I’m hoping for that, too, spooney! <3
Thanks, Shade. I’m pretty much past it, now. Always bigger and brighter things to look forward to, after all. 🙂
Thanks, Kourtney. 🙂
I love writing. But, I really like my day job, too. Which is probably a good thing, because I can’t even get drafts ready to the point where they’re worthy of an editorial look. LOL! This person has always been more concerned with impressing others and climbing a corporate/management ladder than doing a good job, though, so I probably should have recognized this issue sooner than I did.
It just feels good to be able to move on.
Thanks, JM. 🙂
This person has always been good at forming plans and executing them for success…but their measure of success didn’t match mine. Sure, I’m still chasing that elusive goal of writing the perfect story to share. But, I’m more interested in the learning journey than I am in any trophy at the end.
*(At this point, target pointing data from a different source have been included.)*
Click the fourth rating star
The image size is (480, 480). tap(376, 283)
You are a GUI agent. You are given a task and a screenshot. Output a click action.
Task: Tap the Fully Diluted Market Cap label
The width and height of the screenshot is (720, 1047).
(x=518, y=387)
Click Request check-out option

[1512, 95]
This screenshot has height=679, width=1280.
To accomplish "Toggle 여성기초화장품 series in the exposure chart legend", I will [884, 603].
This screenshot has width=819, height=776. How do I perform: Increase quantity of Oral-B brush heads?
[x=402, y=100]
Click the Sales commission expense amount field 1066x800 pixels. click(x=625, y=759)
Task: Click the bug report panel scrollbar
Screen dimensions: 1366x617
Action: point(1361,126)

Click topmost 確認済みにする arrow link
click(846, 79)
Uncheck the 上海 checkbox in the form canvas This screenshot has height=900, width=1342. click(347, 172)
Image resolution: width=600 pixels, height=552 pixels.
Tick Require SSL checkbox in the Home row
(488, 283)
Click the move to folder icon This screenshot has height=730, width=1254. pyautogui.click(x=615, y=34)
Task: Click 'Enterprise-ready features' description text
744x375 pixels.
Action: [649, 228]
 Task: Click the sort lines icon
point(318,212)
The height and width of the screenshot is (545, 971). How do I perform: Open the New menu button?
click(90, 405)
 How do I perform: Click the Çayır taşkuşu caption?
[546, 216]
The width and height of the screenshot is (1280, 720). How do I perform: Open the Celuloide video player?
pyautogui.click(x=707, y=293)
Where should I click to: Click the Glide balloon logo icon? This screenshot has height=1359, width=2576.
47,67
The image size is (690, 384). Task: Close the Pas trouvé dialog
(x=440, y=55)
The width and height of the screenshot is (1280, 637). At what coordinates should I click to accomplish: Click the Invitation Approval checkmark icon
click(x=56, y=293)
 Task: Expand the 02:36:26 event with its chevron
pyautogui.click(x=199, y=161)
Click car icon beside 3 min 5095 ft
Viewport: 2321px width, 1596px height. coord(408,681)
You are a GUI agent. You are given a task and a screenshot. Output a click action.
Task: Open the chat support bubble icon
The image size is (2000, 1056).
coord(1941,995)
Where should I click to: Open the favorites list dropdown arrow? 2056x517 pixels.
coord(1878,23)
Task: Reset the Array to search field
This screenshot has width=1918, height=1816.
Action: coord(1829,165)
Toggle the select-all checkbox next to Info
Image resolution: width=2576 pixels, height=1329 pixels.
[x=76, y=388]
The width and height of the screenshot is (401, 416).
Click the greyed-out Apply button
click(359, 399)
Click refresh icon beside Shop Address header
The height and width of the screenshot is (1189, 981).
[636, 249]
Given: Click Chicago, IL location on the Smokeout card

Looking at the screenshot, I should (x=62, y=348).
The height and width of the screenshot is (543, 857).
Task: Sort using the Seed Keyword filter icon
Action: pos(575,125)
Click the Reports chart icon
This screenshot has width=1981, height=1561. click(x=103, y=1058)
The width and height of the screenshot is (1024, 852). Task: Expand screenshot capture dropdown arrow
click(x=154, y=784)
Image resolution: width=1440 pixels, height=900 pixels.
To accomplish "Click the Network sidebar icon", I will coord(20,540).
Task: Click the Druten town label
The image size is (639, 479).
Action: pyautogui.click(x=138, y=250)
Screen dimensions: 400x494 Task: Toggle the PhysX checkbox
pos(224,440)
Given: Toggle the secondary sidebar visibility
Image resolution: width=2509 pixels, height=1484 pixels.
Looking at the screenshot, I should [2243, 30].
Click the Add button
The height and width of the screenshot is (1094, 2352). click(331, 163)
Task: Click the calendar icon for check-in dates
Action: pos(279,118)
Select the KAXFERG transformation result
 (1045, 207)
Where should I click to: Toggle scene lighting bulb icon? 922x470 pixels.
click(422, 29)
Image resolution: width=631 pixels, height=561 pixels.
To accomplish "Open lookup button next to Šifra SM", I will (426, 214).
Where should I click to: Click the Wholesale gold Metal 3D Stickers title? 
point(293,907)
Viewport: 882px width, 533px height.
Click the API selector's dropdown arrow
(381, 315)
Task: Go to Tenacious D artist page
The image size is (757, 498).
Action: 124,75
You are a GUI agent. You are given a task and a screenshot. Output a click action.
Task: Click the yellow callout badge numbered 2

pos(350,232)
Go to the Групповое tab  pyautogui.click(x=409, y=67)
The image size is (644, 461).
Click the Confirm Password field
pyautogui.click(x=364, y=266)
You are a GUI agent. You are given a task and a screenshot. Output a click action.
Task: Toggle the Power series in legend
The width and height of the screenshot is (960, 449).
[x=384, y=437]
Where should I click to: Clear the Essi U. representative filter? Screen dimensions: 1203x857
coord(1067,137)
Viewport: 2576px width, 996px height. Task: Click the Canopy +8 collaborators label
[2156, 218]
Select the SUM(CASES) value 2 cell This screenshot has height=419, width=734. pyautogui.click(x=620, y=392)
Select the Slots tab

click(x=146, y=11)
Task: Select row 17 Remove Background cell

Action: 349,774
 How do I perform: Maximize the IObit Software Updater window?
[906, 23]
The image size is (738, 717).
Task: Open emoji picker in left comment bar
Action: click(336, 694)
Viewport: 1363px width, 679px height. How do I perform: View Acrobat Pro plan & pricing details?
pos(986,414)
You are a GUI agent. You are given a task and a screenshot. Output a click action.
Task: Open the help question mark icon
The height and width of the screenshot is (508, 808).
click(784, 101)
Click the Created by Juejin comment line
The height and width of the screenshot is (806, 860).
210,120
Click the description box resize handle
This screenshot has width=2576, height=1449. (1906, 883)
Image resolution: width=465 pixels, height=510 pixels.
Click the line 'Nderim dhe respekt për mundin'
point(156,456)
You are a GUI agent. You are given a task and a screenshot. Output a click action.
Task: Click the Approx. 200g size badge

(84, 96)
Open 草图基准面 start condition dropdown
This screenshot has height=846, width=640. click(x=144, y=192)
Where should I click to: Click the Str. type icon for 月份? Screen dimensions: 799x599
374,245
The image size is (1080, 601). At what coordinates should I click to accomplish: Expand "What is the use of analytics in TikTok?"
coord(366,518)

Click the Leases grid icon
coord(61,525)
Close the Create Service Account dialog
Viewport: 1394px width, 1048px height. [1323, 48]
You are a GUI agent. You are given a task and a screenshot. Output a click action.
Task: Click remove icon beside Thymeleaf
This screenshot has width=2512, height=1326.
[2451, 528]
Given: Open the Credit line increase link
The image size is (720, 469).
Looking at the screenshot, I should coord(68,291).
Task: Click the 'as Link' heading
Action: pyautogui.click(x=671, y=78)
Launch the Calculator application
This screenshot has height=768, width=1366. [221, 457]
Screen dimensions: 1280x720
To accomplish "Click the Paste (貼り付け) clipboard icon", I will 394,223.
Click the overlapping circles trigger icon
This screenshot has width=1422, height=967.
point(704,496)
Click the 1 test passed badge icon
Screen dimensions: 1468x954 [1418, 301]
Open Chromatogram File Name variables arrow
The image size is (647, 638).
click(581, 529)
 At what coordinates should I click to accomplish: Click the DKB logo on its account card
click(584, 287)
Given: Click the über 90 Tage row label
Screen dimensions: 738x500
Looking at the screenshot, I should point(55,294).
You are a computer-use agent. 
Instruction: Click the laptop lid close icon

I actually did connect with someone recently who shares similar interests. We talk a lot about story and craft, and it’s a great feeling, to be reminded I’m not as alone as I sometimes think. 🙂
Aww, that shit is hard. I hate trying to tell someone that I don;t want to be friends with them. It’s usually people like this one who are just sort of… a loose definition of friend… that is, they update me on their lives… but it’s always hard to be like, okay, let’s not talk ever again.
But don’t feel too sad. I see that you’ve got a lot of comments here, a lot of people who care about you. Sorry it took me so long to see this. I don’t know, I forget to look at all the sites. ^.^;
I think you have the best of both worlds. Rarely do people get to have a day job they like and also know what they are passionate about doing.
I bet you just cared enough to overlook the issue. 🙂 Glad moving on is going good!
Thanks, Kourtney. That’s assuring to hear, especially from someone who knows what they’re talking about!